Barcode biography
The short story of the barcode is a short story of the barcode not every buyer, and the manufacturer, too, knows why the label needs a barcode. But it is used not only to make it possible to break through the price, but also to protect the goods from counterfeit. We are all so accustomed to seeing barcodes on a variety of products that we perceive them for granted.
This is a great way to personalize the label and protect products from counterfeit. Surprisingly, often even the manufacturers themselves do not know how the bar-code appeared and how it was embedded in the production of the label. And this is definitely useful and important information. Therefore, in this article we want to consider all these issues in more detail.
The appearance of a barcode in the world for the first time for the first time the idea of a modern barcode appeared in the year. The technique of its creation was proposed by American student Wallace Flint, who at that time studied at the Higher School of Economics, which works at Harvard University. Its main task was the maximum automation of trading processes.
During his activities, Flint published some theses in which he partially described the working model of the ideal supermarket of that time. According to the student’s idea, the original punch card “tied” for each product in the assortment of the supermarket. Buyers would simply choose punchards and handed them over to the manager. He scanned them with a special device, after which he received a signal to the strip conveyor, which delivered the desired product from the warehouse.
Next, the buyer received an account and paid for it, and information on the purchase was entered into the overall database of the supermarket. Unfortunately, at that time it was difficult to implement such an idea. Or rather expensive. Basically due to the high cost of reading devices. But in the year the idea again pops up to the surface. They just heard the conversation of the owner of one of the stores that it would be good to automatically read information about each product before sale.
They were interested in this and active work began. The UV blackel was originally used to label goods. But this was quite expensive, and the technology itself turned out to be unreliable. Later, a linear bar code was invented, the creation of which used the technologies of the ABC Morse and sound paths. The sequence from the points and dashes from the ABC Morse was converted into stroke lines, and to read information, the methods of voice acting movies were used, in which elements with varying degrees of transparent are converted into sound.

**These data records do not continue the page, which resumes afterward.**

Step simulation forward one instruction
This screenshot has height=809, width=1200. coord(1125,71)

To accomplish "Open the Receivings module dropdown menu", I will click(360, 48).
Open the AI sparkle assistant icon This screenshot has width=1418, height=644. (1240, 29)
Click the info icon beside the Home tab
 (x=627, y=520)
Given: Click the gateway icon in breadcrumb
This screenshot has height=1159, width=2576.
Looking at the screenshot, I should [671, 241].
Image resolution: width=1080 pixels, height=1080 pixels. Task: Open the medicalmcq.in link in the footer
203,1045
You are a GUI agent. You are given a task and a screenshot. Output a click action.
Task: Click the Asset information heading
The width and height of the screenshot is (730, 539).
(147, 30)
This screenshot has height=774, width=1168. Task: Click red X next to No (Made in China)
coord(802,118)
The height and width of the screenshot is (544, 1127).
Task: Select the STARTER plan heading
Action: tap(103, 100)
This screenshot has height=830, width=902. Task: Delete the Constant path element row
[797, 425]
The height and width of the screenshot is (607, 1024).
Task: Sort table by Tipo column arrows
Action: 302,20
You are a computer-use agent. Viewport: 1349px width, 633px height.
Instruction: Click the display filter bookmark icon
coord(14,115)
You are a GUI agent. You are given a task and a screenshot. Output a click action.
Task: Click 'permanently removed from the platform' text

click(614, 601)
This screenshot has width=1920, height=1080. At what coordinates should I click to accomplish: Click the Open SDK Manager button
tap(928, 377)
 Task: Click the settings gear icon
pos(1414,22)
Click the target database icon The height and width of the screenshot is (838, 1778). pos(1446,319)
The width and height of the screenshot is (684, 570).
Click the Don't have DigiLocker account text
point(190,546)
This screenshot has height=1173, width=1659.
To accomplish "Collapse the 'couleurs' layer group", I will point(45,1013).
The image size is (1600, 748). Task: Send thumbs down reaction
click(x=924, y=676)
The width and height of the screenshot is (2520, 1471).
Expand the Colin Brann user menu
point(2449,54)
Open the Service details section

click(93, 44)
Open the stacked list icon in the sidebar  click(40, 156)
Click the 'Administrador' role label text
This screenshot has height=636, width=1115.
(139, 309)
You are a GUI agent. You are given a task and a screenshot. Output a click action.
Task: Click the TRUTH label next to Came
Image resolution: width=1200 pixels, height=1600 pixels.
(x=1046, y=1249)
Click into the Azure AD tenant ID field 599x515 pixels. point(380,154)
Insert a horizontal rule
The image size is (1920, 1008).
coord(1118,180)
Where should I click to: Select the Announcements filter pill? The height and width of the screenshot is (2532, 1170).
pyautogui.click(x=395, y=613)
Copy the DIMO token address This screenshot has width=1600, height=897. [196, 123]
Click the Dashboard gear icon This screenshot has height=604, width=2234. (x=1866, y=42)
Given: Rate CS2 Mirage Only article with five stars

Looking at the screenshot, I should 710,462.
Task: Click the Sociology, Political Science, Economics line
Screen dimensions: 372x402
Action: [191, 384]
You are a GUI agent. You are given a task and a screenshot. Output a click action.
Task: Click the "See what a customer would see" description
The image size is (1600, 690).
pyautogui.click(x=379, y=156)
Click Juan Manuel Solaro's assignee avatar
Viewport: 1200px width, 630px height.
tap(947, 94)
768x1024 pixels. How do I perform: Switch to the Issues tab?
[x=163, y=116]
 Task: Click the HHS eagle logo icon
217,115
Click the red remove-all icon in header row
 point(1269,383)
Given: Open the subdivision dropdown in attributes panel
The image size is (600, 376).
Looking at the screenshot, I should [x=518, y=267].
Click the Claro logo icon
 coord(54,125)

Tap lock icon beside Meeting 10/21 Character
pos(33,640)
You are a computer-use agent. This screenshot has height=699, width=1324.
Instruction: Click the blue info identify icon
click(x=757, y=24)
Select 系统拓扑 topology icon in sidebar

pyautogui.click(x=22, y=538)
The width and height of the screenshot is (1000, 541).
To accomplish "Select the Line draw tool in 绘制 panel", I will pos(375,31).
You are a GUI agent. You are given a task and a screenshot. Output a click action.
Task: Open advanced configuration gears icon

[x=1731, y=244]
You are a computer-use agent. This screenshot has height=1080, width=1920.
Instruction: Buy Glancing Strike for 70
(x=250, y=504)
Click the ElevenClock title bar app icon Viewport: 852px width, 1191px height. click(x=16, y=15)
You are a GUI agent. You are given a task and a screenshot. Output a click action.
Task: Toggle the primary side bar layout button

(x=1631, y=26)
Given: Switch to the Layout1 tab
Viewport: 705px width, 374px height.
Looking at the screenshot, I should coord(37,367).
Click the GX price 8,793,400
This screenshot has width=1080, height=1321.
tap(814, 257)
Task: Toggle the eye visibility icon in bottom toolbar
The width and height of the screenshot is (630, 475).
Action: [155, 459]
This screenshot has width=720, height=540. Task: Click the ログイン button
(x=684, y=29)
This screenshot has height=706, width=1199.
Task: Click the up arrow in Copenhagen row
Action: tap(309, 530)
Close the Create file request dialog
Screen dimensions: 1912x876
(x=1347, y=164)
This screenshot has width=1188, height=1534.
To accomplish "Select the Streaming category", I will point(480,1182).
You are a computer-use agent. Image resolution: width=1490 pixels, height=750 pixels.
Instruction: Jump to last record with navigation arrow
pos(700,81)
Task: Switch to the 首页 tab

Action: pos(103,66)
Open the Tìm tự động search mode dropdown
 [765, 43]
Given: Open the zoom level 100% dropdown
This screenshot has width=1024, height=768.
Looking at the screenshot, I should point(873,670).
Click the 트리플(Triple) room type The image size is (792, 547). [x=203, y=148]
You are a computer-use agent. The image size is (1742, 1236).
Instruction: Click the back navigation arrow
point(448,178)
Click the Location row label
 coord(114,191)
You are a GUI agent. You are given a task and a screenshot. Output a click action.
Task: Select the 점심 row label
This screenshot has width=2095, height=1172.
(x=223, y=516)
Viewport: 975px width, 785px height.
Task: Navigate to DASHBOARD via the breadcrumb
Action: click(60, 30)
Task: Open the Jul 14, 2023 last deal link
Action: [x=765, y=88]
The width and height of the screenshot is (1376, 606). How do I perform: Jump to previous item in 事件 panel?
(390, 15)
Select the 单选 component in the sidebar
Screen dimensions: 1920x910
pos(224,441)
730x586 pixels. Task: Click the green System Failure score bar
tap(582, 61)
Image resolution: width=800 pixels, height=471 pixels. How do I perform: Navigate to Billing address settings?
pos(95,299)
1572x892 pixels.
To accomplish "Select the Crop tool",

But later it was decided to make the code in the form of a circle so that it could be read from different positions. As a result, the final result was still far from the modern barcode. In the year, Silver and Woodland receive a patent for their invention. The first barcodes of the modern sample, the work of two inventors definitely had its fruits, simplifying the work of more than one generation of sellers and manufacturers.
And buyers also benefited from this. But the circular code was still not perfect and the work on its improvement was constantly carried out for many years. And since their idea was already patented, other inventors had to go a different way. And they walked. And Woodland also participated in this. For several years, Normann Woodland worked with George Laurer to create an alternative to an existing invention.
Together they managed to develop exactly the barcode that we see today. It received the name "Universal Product Code" and was born on April 3 of the year. So there is not even fifty years to a modern barcode. However, initially the invention was not widespread. In Western Europe, an alternative was used for a long time - the “European Article”. It was a set of numbers from 0 to 9, the number of which varied - 8 or as a result, everything came to a single denominator, and the American and European codes became compatible.
Modernity at the moment in the world exists and is actively used by more stroke coding systems. But still, four of them are most common: UPS;.